Calcium-dependent alpha-helical structure in osteocalcin

Abstract

Osteocalcin is an abundant Ca2+-binding protein of bone containing three residues of vitamin K dependent gamma-carboxyglutamic acid (Gla) among its 49 (human, monkey, cow) or 50 (chicken) amino acids. Gla side chains participate directly in the binding of Ca2+ ions and the adsorption of osteocalcin to hydroxylapatite (HA) surfaces in vivo and in vitro. Osteocalcin exhibits a major conformational change when Ca2+ is bound. Metal-free chicken osteocalcin is a random coil with only 8% of its residues in the alpha helix as revealed by circular dichroism. In the presence of physiological levels of Ca2+, 38% of the protein adopts the alpha-helical conformation with a transition midpoint at 0.75 mM Ca2+ in a rapid, reversible fashion which (1) requires an intact disulfide bridge, (2) is proportionally diminished when Gla residues are decarboxylated to Glu, (3) is insensitive to 1.5 m NaCl, and (4) can be mimicked by other cations. Tyr fluorescence, UV difference spectra, and Tyr reactivity to tetranitromethane corroborate the conformational change. Homologous monkey osteocalcin also exhibits Ca2+-dependent structure. Integration of predictive calculations from osteocalcin sequence has yielded a structural model for the protein, the dominant features of which include two opposing alpha-helical domains of 9-12 residues each, connected by a bea turn and stabilized by the Cys23-Cys29 disulfide bond. Cation binding permits realization of the full alph a-helical potential by partial neutralization of high anionic charge in the helical domains.

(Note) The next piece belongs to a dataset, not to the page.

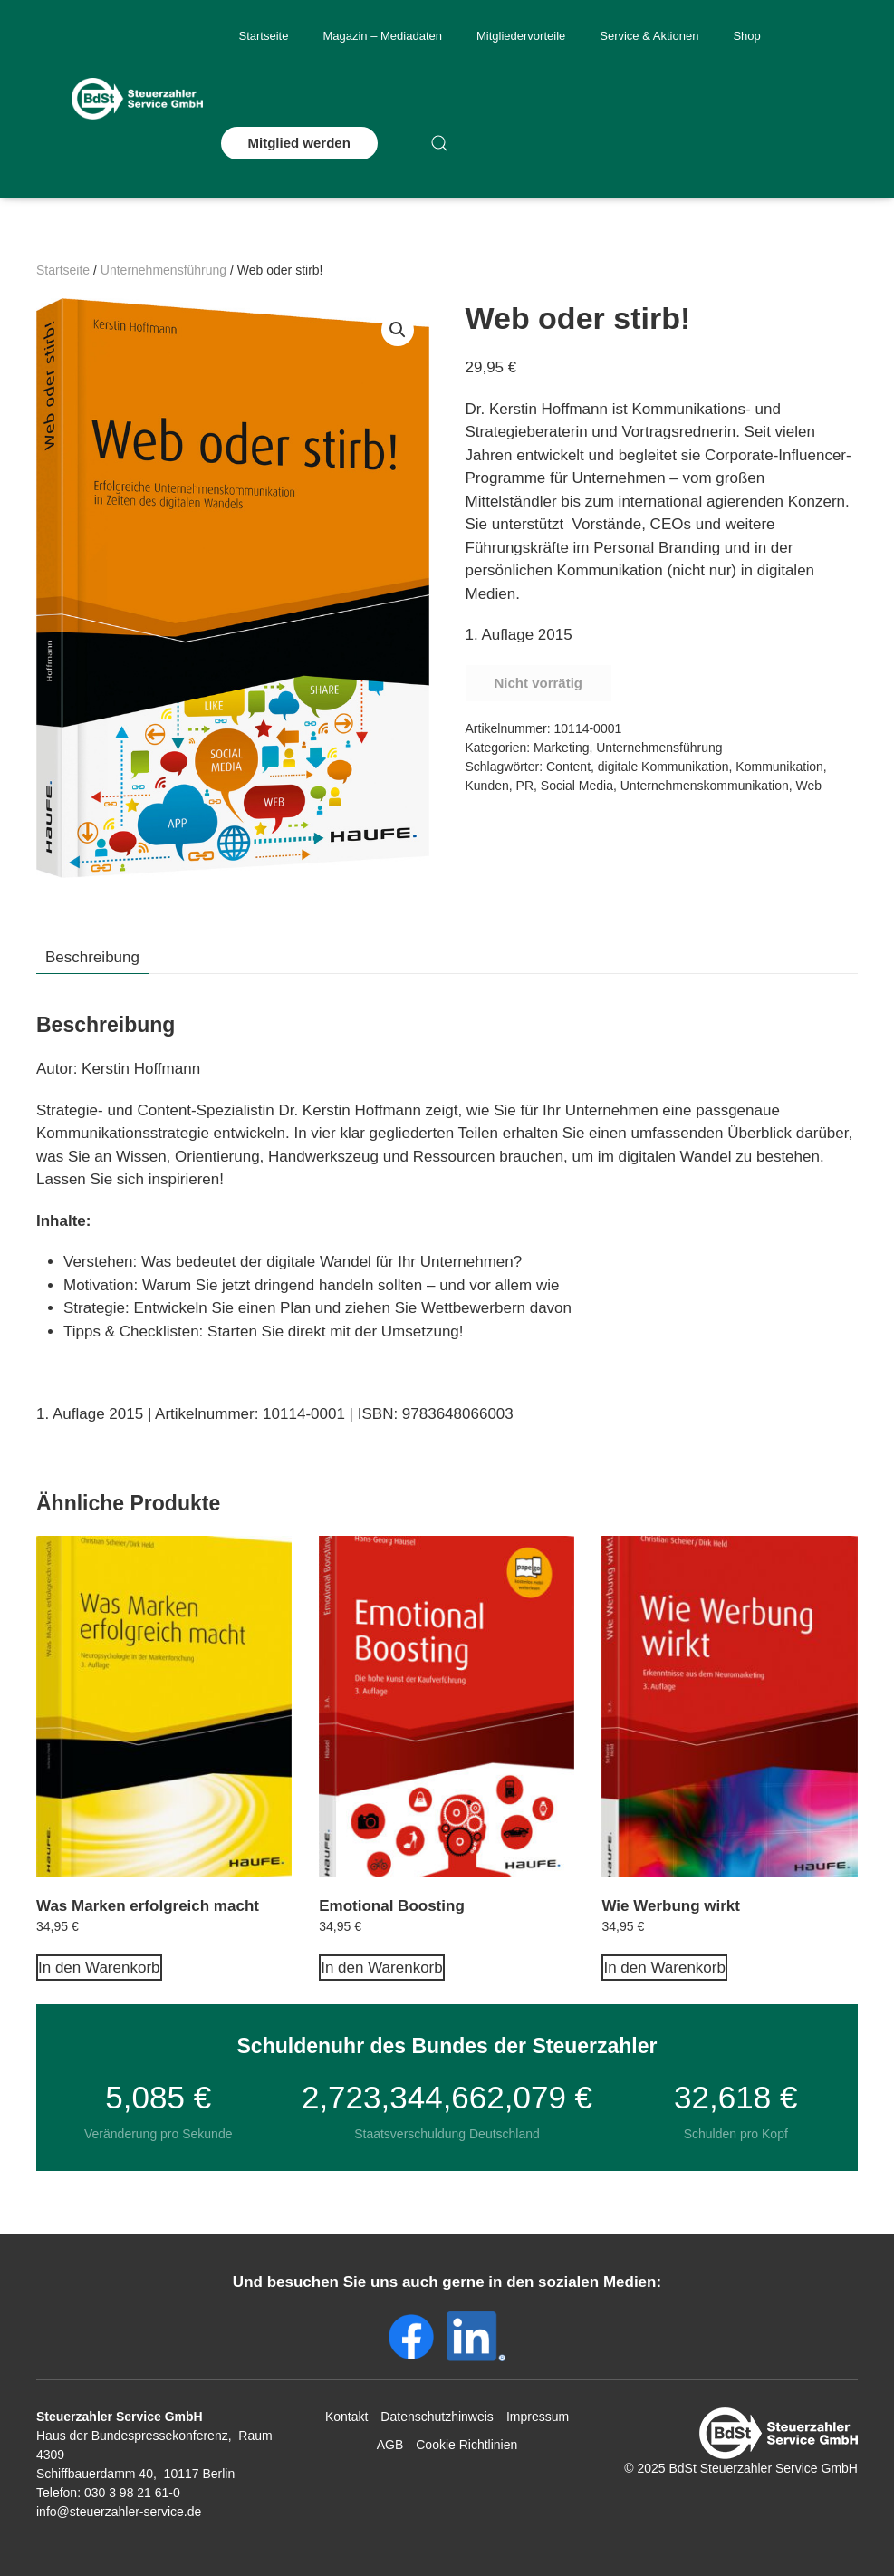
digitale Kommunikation (663, 766)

Periodic Gla occurrence at positions 17, 21, and 24 has been strongly conserved throughout evolution and places all Gla side chains on the same face of one alpha helix spaced at intervals of approximately 5.4 A, closely paralleling the interatomic separation of Ca2+ in the HA lattice. Helical osteocalcin has greatly increased affinity for HA; thus, the Ca2+-induced structural transition may perform an informational role related to bone metabolism.